Set task: Arrange all the lines below as one numbered list, skipping any blank lines. Leave out the pictures.

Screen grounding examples
-.-.-
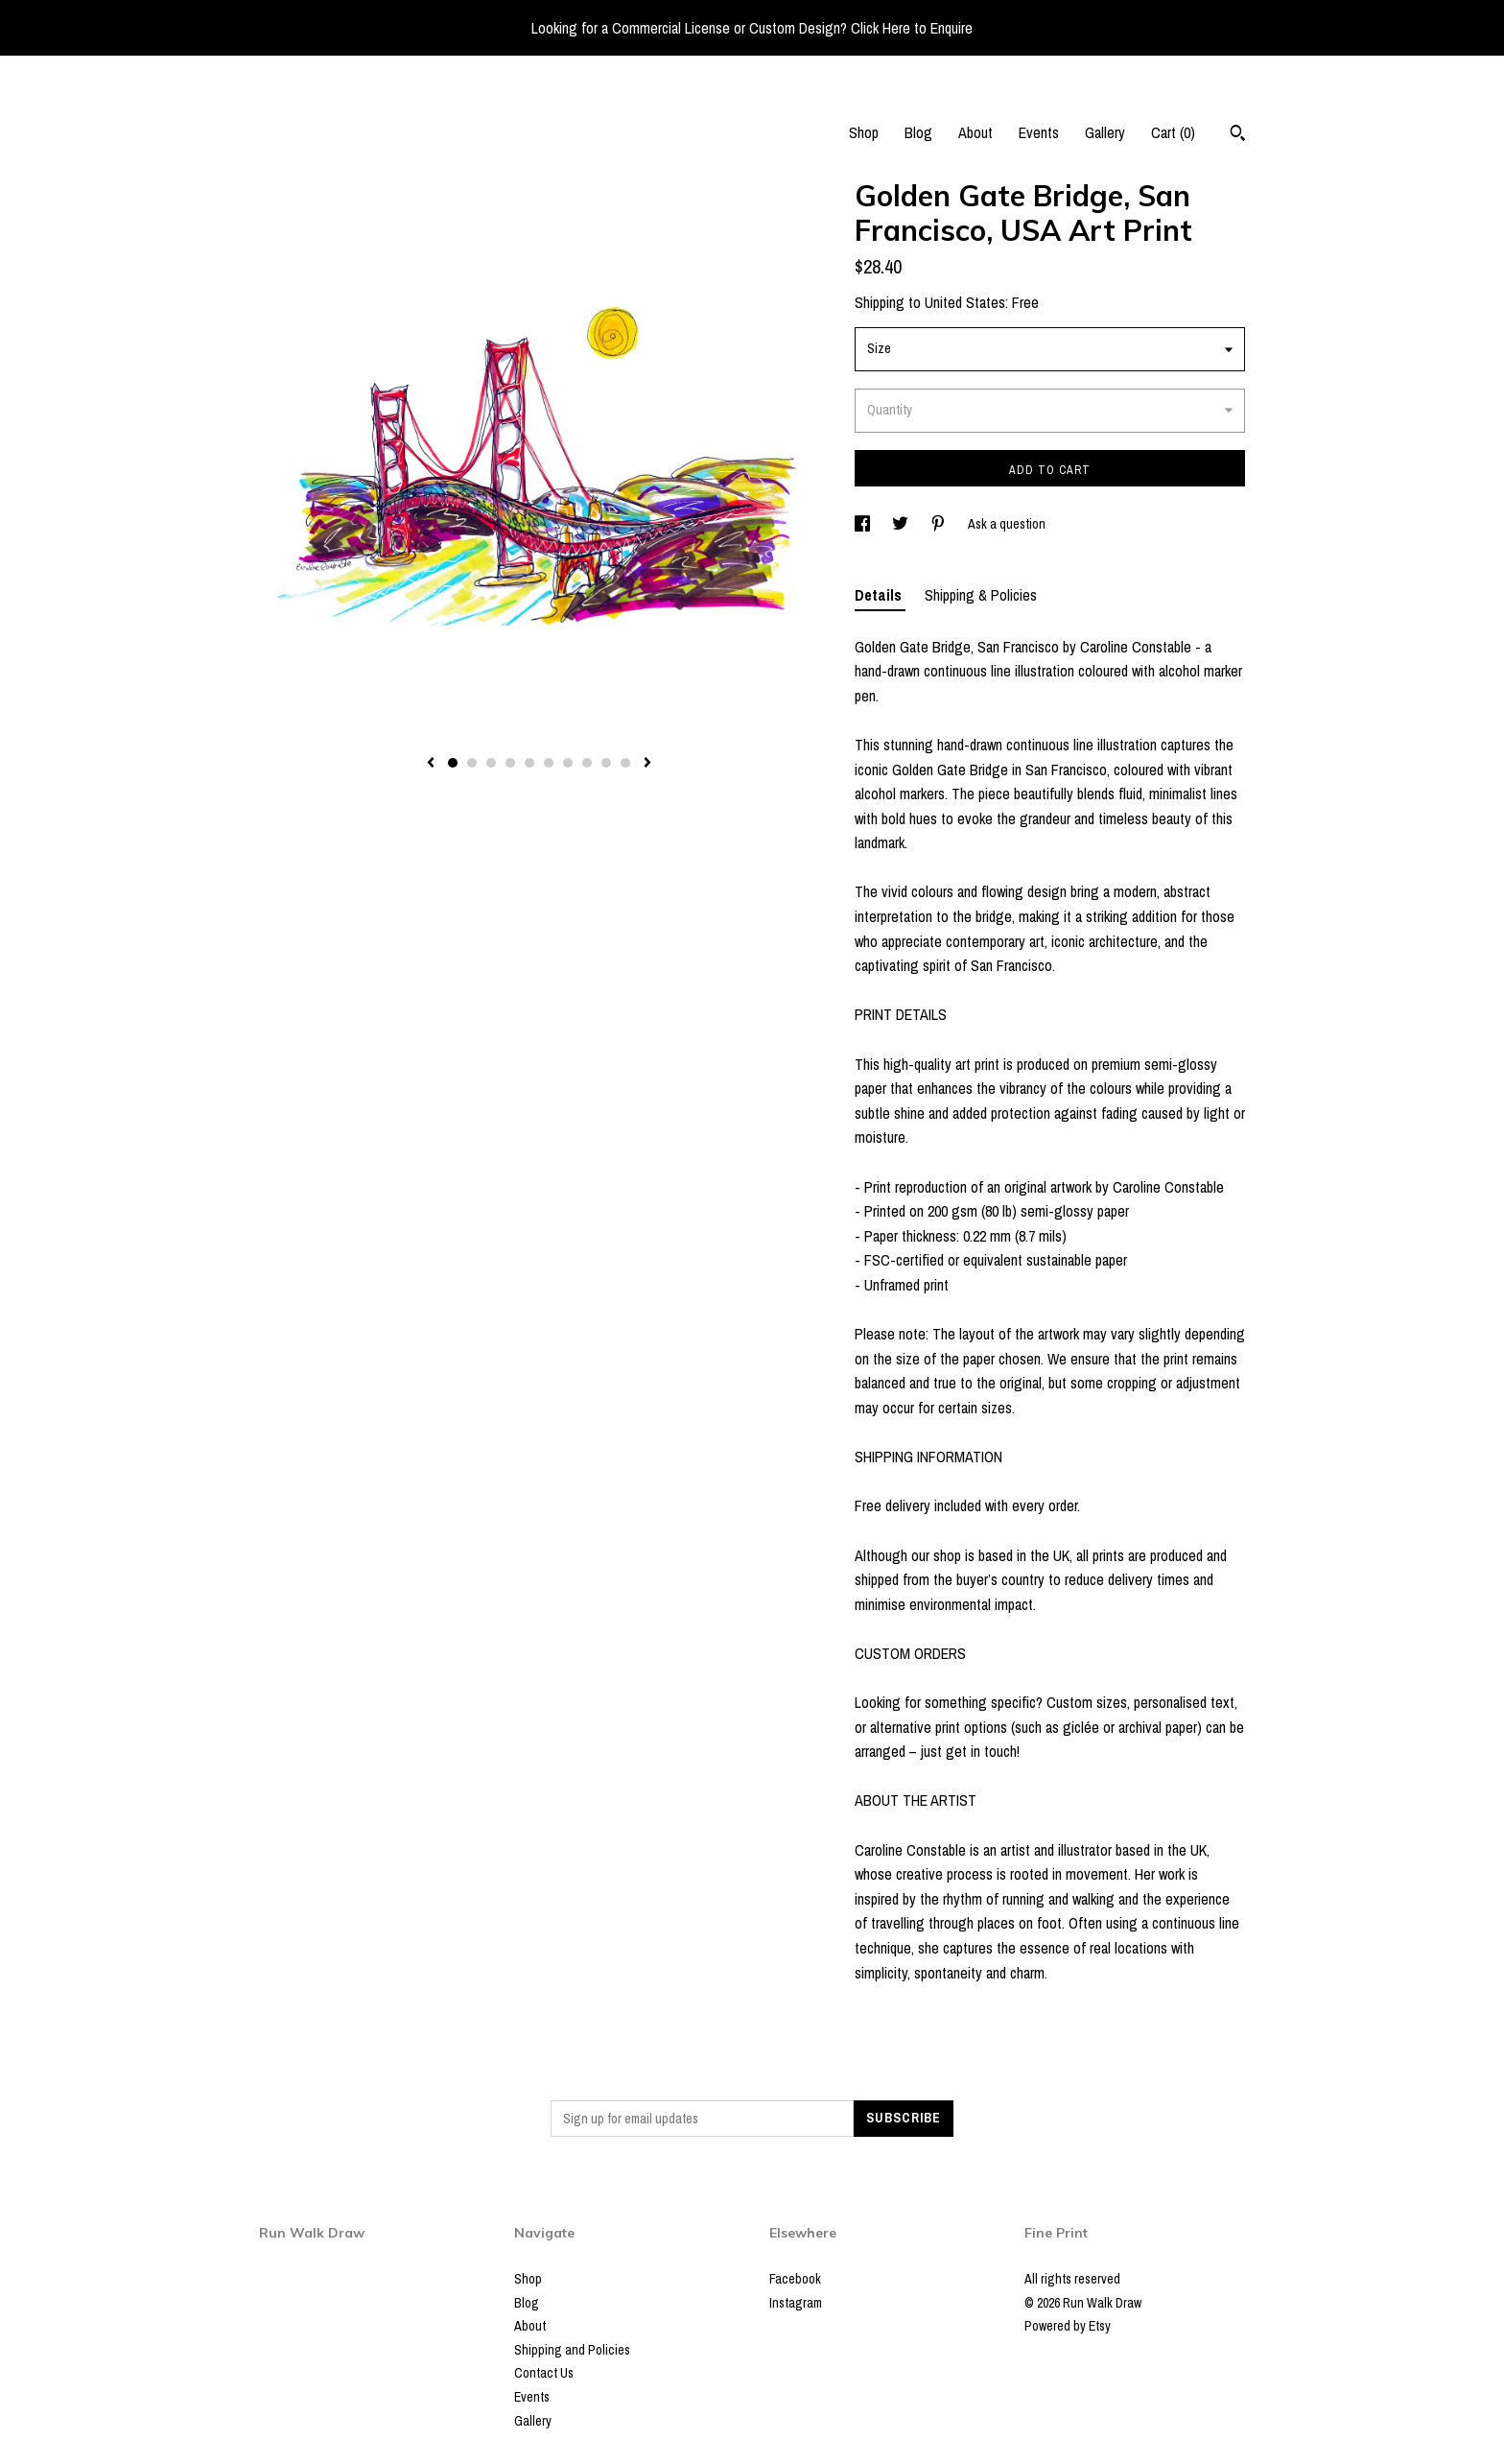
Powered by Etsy (1067, 2325)
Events (1039, 132)
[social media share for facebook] (864, 524)
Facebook (795, 2278)
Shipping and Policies (572, 2349)
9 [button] (606, 763)
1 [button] (453, 763)
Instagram (795, 2302)
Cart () (1173, 132)
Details (880, 594)
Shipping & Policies (981, 594)
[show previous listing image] (430, 763)
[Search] (1238, 135)
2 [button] (472, 763)
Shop (864, 132)
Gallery (1105, 132)
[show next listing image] (647, 763)
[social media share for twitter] (901, 524)
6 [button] (548, 763)
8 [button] (587, 763)
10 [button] (625, 763)
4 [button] (510, 763)
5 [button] (529, 763)
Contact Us (544, 2372)
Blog (918, 132)
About (975, 132)
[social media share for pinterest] (939, 524)
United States (965, 302)
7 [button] (568, 763)
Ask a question (1007, 524)
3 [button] (491, 763)
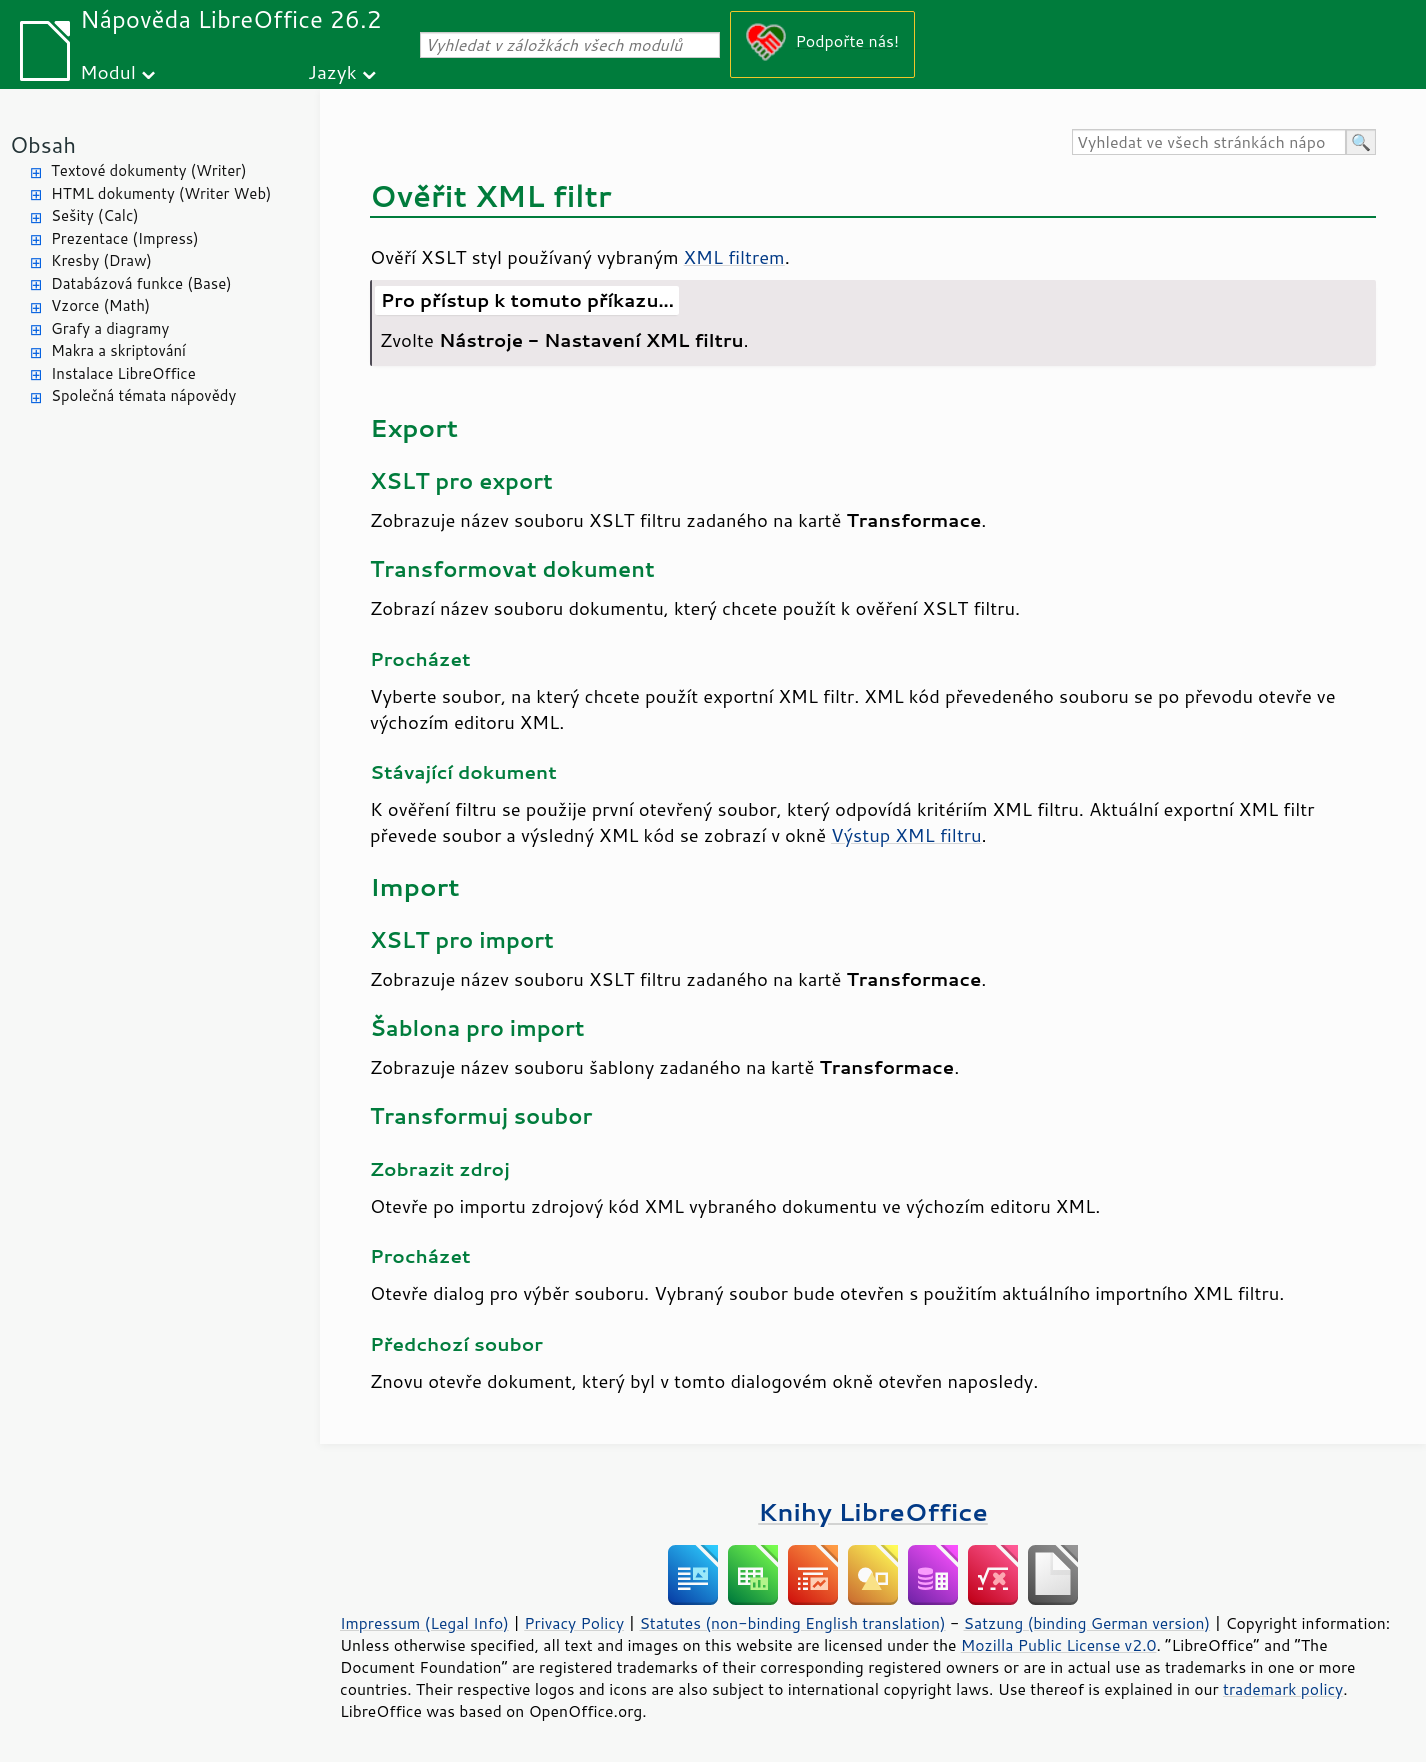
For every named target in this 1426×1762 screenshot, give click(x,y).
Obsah (43, 144)
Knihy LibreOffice (873, 1511)
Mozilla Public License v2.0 (1059, 1645)
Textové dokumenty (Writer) (149, 170)
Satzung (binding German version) (1087, 1623)
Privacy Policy (574, 1623)
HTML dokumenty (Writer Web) (161, 193)
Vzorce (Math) (100, 305)
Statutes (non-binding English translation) (792, 1623)
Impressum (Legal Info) (424, 1623)
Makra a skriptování (118, 350)
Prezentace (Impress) (125, 238)
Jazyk (332, 71)
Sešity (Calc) (95, 215)
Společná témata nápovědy (143, 395)
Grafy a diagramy (110, 328)
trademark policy (1283, 1689)
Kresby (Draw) (101, 260)
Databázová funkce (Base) (141, 283)
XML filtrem (734, 257)
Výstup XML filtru (906, 835)
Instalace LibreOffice (123, 373)
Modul (108, 71)
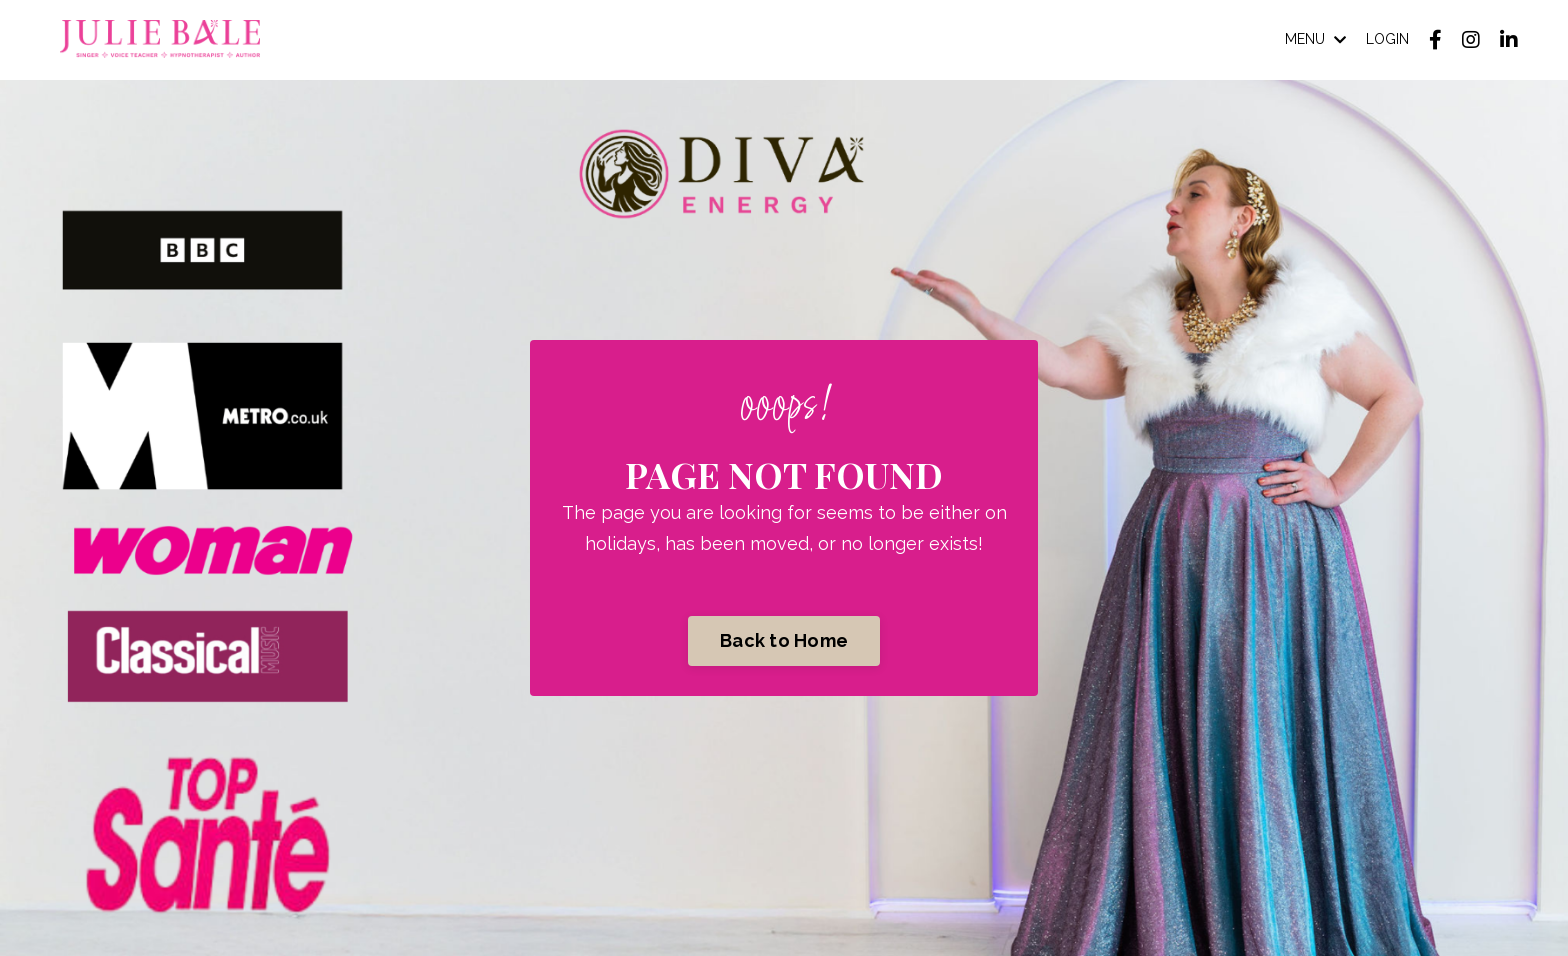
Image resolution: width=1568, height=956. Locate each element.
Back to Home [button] (784, 640)
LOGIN (1387, 39)
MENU (1315, 39)
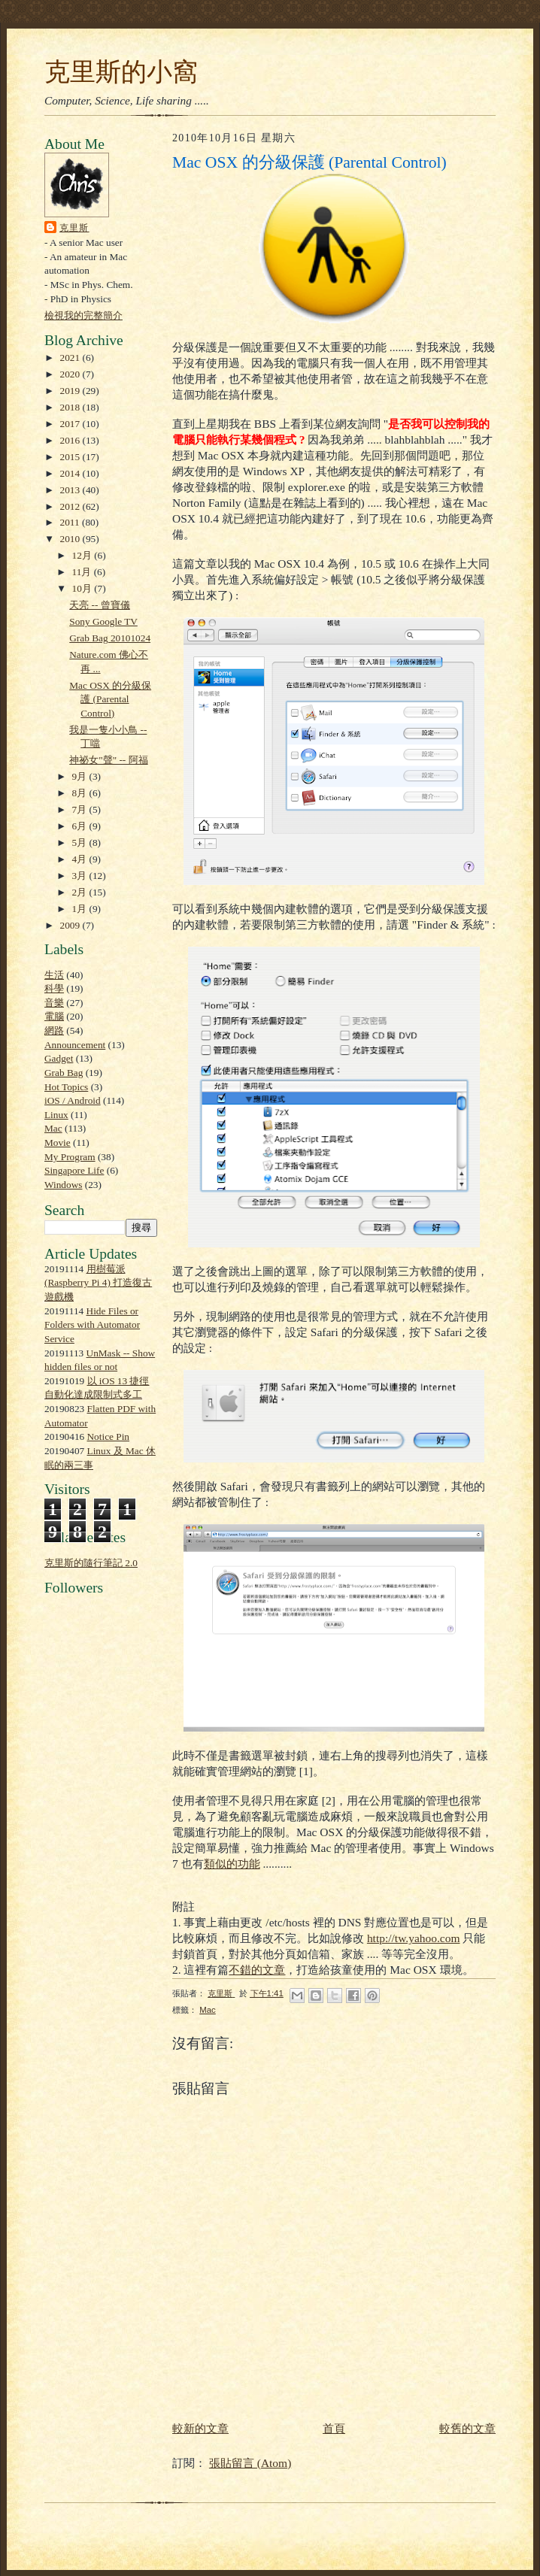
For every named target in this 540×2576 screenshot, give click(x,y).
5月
-.-.-
Correct output:
1. Powered by Etsy (1067, 2325)
2. Events (1039, 132)
3. [social media share for facebook] (864, 524)
4. Facebook (795, 2278)
5. Shipping and Policies (572, 2349)
6. 9 [button] (606, 763)
7. 1 [button] (453, 763)
8. Instagram (795, 2302)
9. Cart () (1173, 132)
10. Details (880, 594)
11. Shipping & Policies (981, 594)
12. [show previous listing image] (430, 763)
13. [Search] (1238, 135)
14. 2 [button] (472, 763)
15. Shop (864, 132)
16. Gallery (1105, 132)
17. [show next listing image] (647, 763)
18. [social media share for twitter] (901, 524)
19. 6 [button] (548, 763)
20. 8 [button] (587, 763)
21. 10 [button] (625, 763)
22. 4 [button] (510, 763)
23. 5 [button] (529, 763)
24. Contact Us (544, 2372)
25. Blog (918, 132)
26. About (975, 132)
27. [social media share for pinterest] (939, 524)
28. United States (965, 302)
29. 7 [button] (568, 763)
30. Ask a question (1007, 524)
31. 3 [button] (491, 763)
32. For every named target in this 1426×1762 screenshot, give click(x,y).
33. Obsah (43, 144)
34. Knihy LibreOffice (873, 1511)
35. Mozilla Public License v2.0 (1059, 1645)
36. Textové dokumenty (Writer) (149, 170)
37. Satzung (binding German version) (1087, 1623)
38. Privacy Policy (574, 1623)
39. HTML dokumenty (Writer Web) (161, 193)
40. Vzorce (Math) (100, 305)
41. Statutes (non-binding English translation) (792, 1623)
42. Impressum (Legal Info) (424, 1623)
43. Makra a skriptování (118, 350)
44. Prezentace (Impress) (125, 238)
45. Jazyk (332, 71)
46. Sešity (Calc) (95, 215)
47. Společná témata nápovědy (143, 395)
48. Grafy a diagramy (110, 328)
49. trademark policy (1283, 1689)
50. Kresby (Draw) (101, 260)
51. Databázová funkce (Base) (141, 283)
52. XML filtrem (734, 257)
53. Výstup XML filtru (906, 835)
54. Instalace LibreOffice (123, 373)
55. Modul (108, 71)
56. Image resolution: width=1568, height=956. Locate each element.
57. Back to Home [button] (784, 640)
58. LOGIN (1387, 39)
59. MENU (1315, 39)
60. For every named target in this 540×2576 screenshot, give click(x,y).
61. 5月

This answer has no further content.